Page extract
# # # # # # #

Israeli photographer

Zoltan (Zvi) Kluger (זולטן קלוגר; February 8, 1896 – May 16, 1977) was an Austro-Hungarian born Israeli photographer. He is known as one of the most important photographers in Mandatory Palestine.

==Biography==
===Hungary and Germany===
Zoltan Kluger was born in the city of Kecskemet in Hungary in 1896. During World War I he served as an airborne photographer in the Austro-Hungarian Aviation Troops. At the end of the 1920s he emigrated to Berlin, the capital of Germany, where he worked as a press photographer.

===Mandatory Palestine (1933)===
In April 1933, with the rise of the Nazis to power, he arrived in Palestine as a tourist, and then received a British certificate to stay, thanks to the intervention of Moshe Shertok (later Sharett). Later that year, Nachman Shifrin, whom Kluger had met in Berlin, founded the "East Photography Society for the Press" in Tel Aviv. In 1934 Kluger joined Shifrin and became a partner and chief photographer.

Kluger's prominent clients were the JNF and Keren Hayesod photography department, which sent Kluger to photograph economic enterprises and immigrants. In 1937 Kluger took a series of 250 aerial photographs, commissioned by Zalman Schocken. The book "Ella Pnei Israel" was published, in which Kluger's photographs are accompanied by a text by Moshe Shamir.

===Private life; emigration to the US (1958)===
Kluger married Sarah, and the two had a son, Paul, who was sent in 1950 by the Israeli Air Force to study in the United States and remained there. In 1958, Kluger and his wife immigrated to the United States following their son. His wife threatened to commit suicide if they didn't follow him. Kluger opened a photography shop in New York. At the same time, he made a living by filming events, mainly of the Hungarian community in New York.

# # # # # # #

Data listing
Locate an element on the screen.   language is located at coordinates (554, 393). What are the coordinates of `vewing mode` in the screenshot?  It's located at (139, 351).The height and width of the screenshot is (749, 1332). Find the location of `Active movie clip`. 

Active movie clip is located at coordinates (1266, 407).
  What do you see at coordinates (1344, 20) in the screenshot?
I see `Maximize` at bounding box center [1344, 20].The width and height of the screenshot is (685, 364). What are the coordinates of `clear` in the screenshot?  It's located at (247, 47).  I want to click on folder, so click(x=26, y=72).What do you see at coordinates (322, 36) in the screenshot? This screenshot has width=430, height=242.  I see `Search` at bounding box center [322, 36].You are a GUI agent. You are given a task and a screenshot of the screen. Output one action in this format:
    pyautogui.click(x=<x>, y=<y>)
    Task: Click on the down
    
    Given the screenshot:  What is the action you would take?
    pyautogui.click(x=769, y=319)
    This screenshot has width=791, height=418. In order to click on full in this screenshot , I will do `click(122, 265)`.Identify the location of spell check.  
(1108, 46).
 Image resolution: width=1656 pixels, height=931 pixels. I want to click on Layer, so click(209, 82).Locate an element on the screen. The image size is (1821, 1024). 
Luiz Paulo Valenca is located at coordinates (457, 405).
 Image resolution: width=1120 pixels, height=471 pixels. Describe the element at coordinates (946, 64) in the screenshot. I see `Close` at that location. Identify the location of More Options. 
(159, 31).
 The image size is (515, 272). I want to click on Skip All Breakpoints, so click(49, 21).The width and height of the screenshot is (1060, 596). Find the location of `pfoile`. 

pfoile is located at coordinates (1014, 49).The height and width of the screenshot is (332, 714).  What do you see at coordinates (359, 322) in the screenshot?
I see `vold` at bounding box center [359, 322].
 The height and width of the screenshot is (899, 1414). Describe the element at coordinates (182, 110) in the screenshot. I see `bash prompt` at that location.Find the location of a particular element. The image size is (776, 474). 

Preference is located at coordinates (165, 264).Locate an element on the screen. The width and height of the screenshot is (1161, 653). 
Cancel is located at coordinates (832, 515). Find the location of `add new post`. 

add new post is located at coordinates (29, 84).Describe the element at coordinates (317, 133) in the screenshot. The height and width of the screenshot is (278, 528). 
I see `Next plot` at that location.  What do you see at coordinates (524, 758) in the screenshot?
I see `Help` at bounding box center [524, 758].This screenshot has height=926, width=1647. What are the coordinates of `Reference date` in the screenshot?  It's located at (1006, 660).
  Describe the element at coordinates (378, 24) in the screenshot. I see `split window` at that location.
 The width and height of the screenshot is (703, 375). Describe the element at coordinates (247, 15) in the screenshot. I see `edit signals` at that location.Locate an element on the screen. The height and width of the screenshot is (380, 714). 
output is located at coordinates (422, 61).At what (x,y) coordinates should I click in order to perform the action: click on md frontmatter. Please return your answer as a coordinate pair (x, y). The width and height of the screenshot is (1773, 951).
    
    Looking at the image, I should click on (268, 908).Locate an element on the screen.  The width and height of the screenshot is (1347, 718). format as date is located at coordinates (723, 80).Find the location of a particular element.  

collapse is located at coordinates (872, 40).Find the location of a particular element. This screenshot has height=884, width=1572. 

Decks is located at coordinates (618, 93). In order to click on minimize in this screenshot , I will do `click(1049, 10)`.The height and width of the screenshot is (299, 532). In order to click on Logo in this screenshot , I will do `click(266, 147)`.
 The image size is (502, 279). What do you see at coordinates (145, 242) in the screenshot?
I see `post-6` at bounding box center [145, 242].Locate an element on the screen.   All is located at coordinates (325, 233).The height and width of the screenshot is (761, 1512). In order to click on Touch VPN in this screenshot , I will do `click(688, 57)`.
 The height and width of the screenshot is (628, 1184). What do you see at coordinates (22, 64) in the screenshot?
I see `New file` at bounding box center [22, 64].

# # # # # # #

Set of tasks
a – Decide whether each statement agrees with the Zoltan Kluger biography. Answer yes or no for each, and quote the words of the biography that settle it.
(i) Kluger worked as an airborne photographer during World War I.
(ii) Kluger became Shifrin's partner in 1933.
(iii) Kluger moved to the United States in 1950.
b – Print everything in the Zoltan Kluger biography from "Kluger's prominent clients" down to "by Moshe Shamir.".

Answers to the problems
a –
(i) Yes: "During World War I he served as an airborne photographer in the Austro-Hungarian Aviation Troops."
(ii) No: "In 1934 Kluger joined Shifrin and became a partner and chief photographer."
(iii) No: "In 1958, Kluger and his wife immigrated to the United States following their son."

b –
Kluger's prominent clients were the JNF and Keren Hayesod photography department, which sent Kluger to photograph economic enterprises and immigrants. In 1937 Kluger took a series of 250 aerial photographs, commissioned by Zalman Schocken. The book "Ella Pnei Israel" was published, in which Kluger's photographs are accompanied by a text by Moshe Shamir.